▶ _演習要件_
A. アドラーについての抜粋によると、成人後のアドラーの身長は何センチでしたか。
B. アドラーについての抜粋から、「アドラーの生涯から私たちに伝」を含む箇所で始めて「にかなっていると思うのです。」の直後で終わる部分を書き出し、「創造力」を「行動力」に入れ替えてください。

▶ _読解用抜粋_
+++

成人後の身長も154センチと極めて小柄だったアドラーは、心理的には2歳年長の兄、ジークムントに対する劣等感が随所に見られています。
アドラーは、自分の一番古い早期回想を次のように語っています。
「私の早期の記憶の1つは、くる病のために包帯をした私がベンチに座っていて、私の向かいに健康な兄が座っているという場面である。兄は楽々と走ったり飛び跳ねたり動き回ったりできるのに、私はどんな運動をするにも緊張と努力が必要だった。皆が精一杯私の力になってくれ、両親もできる限りのことをしてくれた。これは私が2歳ごろの記憶だと思う」
アドラーはまた、小学生の時に留年も経験しています。
アドラーの生涯から私たちに伝わるメッセージは、人生のスタートの時期に体の劣等性、心理面の劣等感で人一倍悩んだけれど、そのことをハンディとせず、補償(足らざる点を補うこと)だけでなく創造力に転換したことです。
私は、アドラー心理学の創始者のアルフレッド・アドラー自身が自分の前半生の体験をもとに身をもって確立したアドラー心理学を誇りに感じるし、併せて、その理論の第一の柱を「自己決定性」とするのは理にかなっていると思うのです。

+++

▶ _保存記録_
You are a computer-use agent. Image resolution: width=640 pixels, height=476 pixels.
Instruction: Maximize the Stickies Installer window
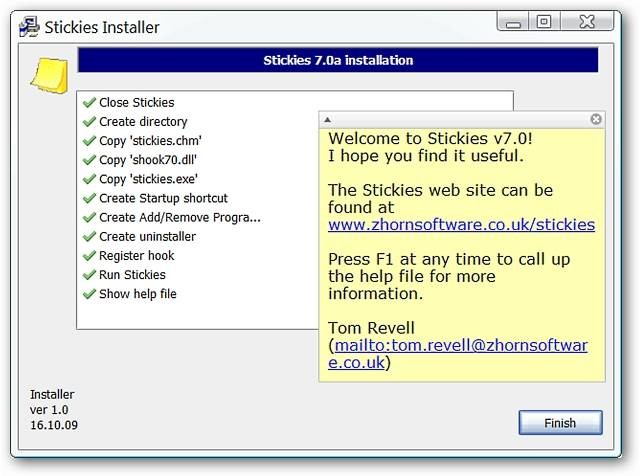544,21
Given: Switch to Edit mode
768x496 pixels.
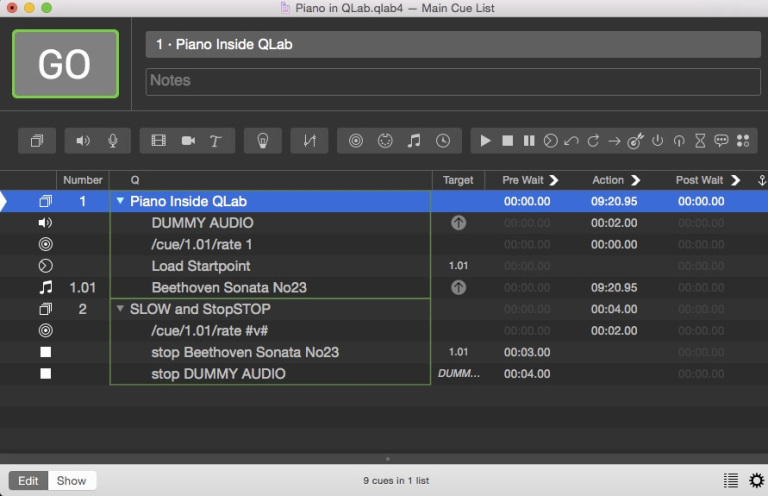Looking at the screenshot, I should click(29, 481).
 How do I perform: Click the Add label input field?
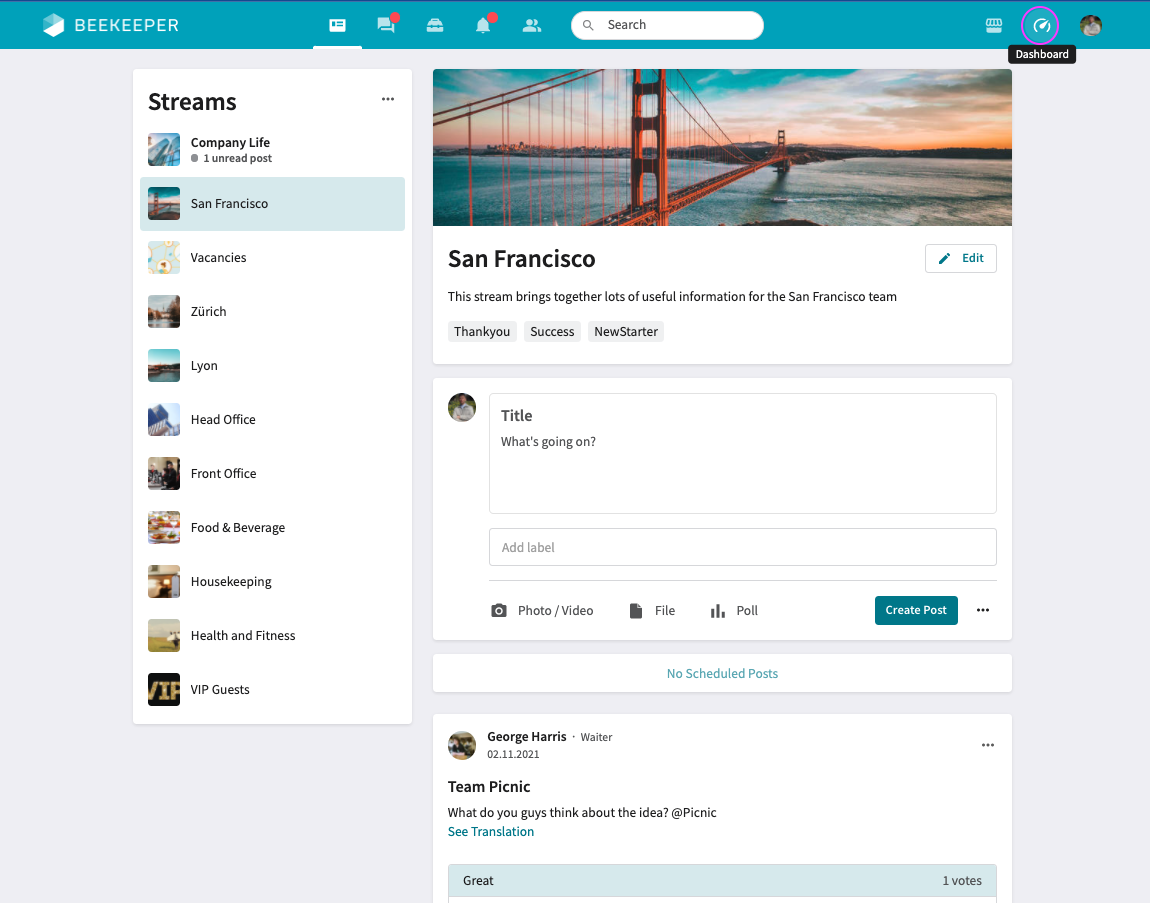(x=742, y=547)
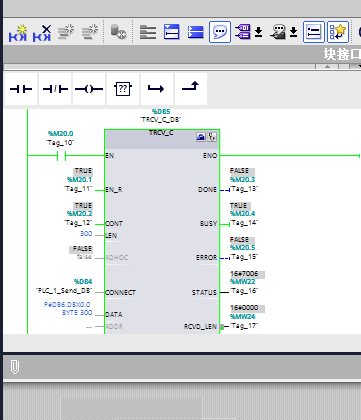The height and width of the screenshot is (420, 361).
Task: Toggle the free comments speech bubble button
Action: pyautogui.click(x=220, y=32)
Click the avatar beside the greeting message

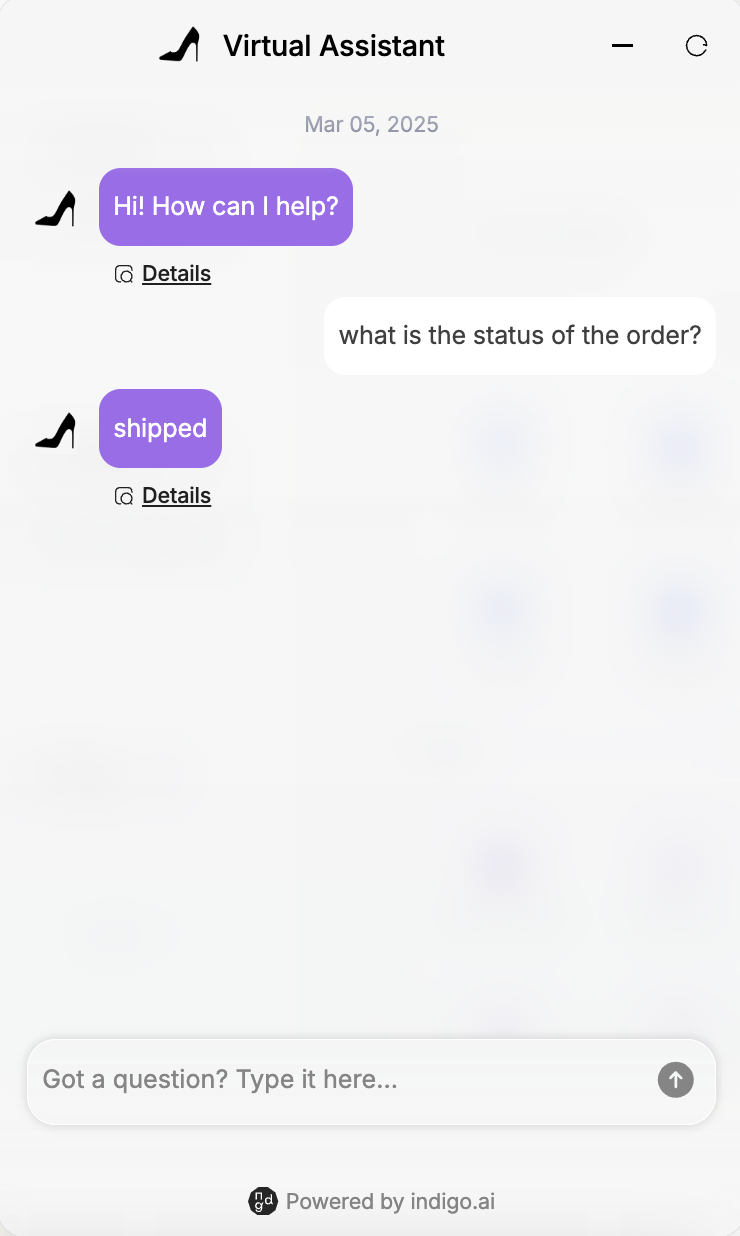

+++

▶ _課題結果_
A. 154センチです。

B.
アドラーの生涯から私たちに伝わるメッセージは、人生のスタートの時期に体の劣等性、心理面の劣等感で人一倍悩んだけれど、そのことをハンディとせず、補償(足らざる点を補うこと)だけでなく行動力に転換したことです。
私は、アドラー心理学の創始者のアルフレッド・アドラー自身が自分の前半生の体験をもとに身をもって確立したアドラー心理学を誇りに感じるし、併せて、その理論の第一の柱を「自己決定性」とするのは理にかなっていると思うのです。